その後しばらくして、句会で何度かお会いすることができたのだが、氏の発言で今でも印象鮮明なのは「結局感覚をみがくしかない」というものである。どのような文脈かは記憶していない。
文字にしてみるととても単純なことのように見えるが、発言された氏の表情、声の調子、間のとり方等によって伝達されたニュアンスは明確に記憶していて、それこそが重要だったと思っている。

阿部氏の言葉は単に「五感を研ぎ澄ます」ということを言うのではなかった。私なりに別の言い方を探すならば、感覚を通して触れる外部世界に対して、それを受用する自らの内面を敏感に保つということだと思う。

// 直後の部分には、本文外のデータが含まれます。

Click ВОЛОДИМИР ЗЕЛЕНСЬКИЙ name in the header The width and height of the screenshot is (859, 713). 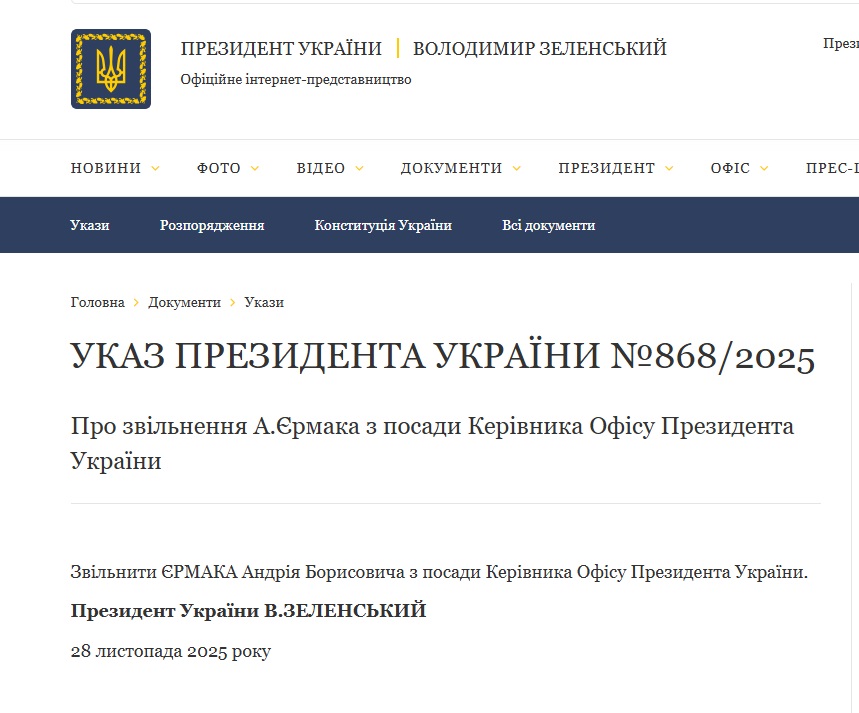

もう一段階深めるならば、感受したものを言葉に置き換えるための回路を整備しておくということだろう。

このように書くと阿部氏の俳句作品は外部からの刺激による内面の変化を言葉として掬い取ったものである、という言い方になってしまうが、そうした言い方だけでは阿部氏の俳句作品の魅力を掴みきれないのもまた事実である。

当然のことだが、内面の動きを正確に言葉に定着させるなどということは不可能であり、言葉が書かれた瞬間、そこから逆流して内面が書き換えられる動きもある。そうした動きのすべてを総合し、一句を完成させること――阿部氏は「一句成就」という語を使っていたが――を目指さなくてはならない、ということだろうか。前述の阿部氏の言葉には、一句が成就したことを見極める感覚こそを磨く、ということも含まれていたはずである。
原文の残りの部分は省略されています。